- **Exercise brief**
Reproduce the entries below verbatim, from the first line through the line containing "Action: coord(41,74)", inclusive.
------------------------------
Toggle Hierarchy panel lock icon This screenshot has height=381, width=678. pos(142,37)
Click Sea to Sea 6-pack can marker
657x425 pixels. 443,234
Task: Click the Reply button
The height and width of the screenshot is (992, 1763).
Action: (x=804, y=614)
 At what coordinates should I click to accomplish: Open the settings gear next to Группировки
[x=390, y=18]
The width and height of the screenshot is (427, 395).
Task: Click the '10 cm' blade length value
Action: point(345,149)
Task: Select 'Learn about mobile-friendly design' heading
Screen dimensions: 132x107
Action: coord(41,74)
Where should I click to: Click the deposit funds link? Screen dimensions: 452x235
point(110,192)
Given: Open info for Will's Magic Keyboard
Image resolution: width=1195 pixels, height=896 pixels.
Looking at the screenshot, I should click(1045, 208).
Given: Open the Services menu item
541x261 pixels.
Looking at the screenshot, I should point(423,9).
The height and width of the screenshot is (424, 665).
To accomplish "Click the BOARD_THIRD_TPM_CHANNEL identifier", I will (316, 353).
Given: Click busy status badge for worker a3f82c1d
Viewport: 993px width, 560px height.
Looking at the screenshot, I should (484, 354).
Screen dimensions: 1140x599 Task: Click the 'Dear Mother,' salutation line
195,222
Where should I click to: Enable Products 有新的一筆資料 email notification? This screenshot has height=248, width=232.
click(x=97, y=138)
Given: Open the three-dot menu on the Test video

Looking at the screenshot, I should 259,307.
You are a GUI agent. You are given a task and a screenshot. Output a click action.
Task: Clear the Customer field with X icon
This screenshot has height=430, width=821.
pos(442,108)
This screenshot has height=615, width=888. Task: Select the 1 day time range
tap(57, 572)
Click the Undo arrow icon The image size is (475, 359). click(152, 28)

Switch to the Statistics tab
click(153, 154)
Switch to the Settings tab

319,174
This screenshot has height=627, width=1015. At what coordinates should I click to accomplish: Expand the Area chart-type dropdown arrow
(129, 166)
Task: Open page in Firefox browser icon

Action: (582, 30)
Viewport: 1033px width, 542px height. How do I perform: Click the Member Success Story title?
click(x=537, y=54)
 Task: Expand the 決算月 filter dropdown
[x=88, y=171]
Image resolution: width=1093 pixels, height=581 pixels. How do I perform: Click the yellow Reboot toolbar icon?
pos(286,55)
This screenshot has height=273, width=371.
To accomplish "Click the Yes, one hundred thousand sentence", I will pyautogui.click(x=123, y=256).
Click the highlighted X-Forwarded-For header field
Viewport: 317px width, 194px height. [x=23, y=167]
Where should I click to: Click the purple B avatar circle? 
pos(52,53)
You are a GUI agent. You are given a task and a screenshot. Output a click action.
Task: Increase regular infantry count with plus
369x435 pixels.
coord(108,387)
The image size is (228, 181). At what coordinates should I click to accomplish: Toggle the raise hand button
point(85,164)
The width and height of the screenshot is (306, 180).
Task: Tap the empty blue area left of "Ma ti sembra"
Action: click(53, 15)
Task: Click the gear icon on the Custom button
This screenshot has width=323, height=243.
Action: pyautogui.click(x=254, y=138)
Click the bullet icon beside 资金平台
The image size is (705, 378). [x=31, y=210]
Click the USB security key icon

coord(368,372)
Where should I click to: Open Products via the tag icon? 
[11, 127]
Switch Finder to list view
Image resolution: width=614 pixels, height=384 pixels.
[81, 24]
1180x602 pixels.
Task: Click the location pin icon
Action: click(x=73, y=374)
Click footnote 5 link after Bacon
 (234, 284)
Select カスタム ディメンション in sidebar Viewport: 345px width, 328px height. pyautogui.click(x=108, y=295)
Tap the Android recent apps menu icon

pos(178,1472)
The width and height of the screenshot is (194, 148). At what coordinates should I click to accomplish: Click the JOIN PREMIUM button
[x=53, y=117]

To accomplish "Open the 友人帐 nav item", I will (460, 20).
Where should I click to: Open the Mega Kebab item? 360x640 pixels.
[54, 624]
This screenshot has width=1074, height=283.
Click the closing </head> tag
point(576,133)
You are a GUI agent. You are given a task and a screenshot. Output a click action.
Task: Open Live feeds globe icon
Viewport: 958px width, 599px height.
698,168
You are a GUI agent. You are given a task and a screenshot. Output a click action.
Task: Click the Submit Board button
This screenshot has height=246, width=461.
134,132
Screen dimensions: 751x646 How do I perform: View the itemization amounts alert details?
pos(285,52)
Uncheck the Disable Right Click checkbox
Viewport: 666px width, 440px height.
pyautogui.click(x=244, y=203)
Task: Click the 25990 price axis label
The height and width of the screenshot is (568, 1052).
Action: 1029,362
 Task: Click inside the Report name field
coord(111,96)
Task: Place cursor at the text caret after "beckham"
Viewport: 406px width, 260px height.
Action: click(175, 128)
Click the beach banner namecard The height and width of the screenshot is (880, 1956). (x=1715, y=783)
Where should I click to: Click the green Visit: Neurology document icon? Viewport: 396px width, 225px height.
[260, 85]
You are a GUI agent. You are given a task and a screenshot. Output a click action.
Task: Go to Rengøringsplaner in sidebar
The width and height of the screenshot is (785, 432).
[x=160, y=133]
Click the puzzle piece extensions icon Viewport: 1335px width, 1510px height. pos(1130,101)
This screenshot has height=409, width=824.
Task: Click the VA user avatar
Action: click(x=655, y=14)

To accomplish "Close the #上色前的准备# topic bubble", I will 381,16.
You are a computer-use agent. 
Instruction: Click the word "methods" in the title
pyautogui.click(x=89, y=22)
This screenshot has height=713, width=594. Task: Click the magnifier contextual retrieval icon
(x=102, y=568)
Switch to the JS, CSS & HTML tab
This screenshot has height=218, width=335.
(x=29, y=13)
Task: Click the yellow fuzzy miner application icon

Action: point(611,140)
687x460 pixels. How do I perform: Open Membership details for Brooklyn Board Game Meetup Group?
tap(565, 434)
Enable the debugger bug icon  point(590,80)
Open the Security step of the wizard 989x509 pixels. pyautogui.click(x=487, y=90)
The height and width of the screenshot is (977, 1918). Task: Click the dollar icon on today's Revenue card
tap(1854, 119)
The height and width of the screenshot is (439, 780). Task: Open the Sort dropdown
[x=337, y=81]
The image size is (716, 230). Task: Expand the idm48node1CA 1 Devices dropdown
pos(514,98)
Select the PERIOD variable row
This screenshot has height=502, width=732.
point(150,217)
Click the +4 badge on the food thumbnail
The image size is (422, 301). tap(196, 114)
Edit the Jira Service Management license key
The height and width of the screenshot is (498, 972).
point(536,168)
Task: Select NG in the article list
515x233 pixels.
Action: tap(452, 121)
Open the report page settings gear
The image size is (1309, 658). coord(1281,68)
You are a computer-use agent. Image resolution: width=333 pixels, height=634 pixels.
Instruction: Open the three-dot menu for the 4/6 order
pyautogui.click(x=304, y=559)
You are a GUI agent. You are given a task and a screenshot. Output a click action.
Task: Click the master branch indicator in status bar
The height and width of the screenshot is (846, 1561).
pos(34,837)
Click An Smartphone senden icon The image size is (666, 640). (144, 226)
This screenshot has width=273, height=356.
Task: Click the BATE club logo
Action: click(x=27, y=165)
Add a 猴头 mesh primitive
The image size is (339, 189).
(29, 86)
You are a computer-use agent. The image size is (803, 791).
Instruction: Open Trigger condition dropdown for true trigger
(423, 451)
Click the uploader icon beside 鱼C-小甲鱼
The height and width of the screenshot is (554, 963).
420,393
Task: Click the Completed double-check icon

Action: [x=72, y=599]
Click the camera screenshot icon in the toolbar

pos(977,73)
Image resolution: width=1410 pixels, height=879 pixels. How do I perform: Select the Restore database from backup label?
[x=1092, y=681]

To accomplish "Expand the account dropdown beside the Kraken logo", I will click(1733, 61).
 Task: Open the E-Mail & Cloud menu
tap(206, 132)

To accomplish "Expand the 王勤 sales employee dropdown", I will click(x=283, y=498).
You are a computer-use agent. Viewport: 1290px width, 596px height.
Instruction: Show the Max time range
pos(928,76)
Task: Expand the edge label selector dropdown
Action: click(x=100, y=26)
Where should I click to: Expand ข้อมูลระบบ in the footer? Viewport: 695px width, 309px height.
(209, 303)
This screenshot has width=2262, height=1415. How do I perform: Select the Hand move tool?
------------------------------
- **Solution to the exercise**
Toggle Hierarchy panel lock icon This screenshot has height=381, width=678. pos(142,37)
Click Sea to Sea 6-pack can marker
657x425 pixels. 443,234
Task: Click the Reply button
The height and width of the screenshot is (992, 1763).
Action: (x=804, y=614)
 At what coordinates should I click to accomplish: Open the settings gear next to Группировки
[x=390, y=18]
The width and height of the screenshot is (427, 395).
Task: Click the '10 cm' blade length value
Action: point(345,149)
Task: Select 'Learn about mobile-friendly design' heading
Screen dimensions: 132x107
Action: coord(41,74)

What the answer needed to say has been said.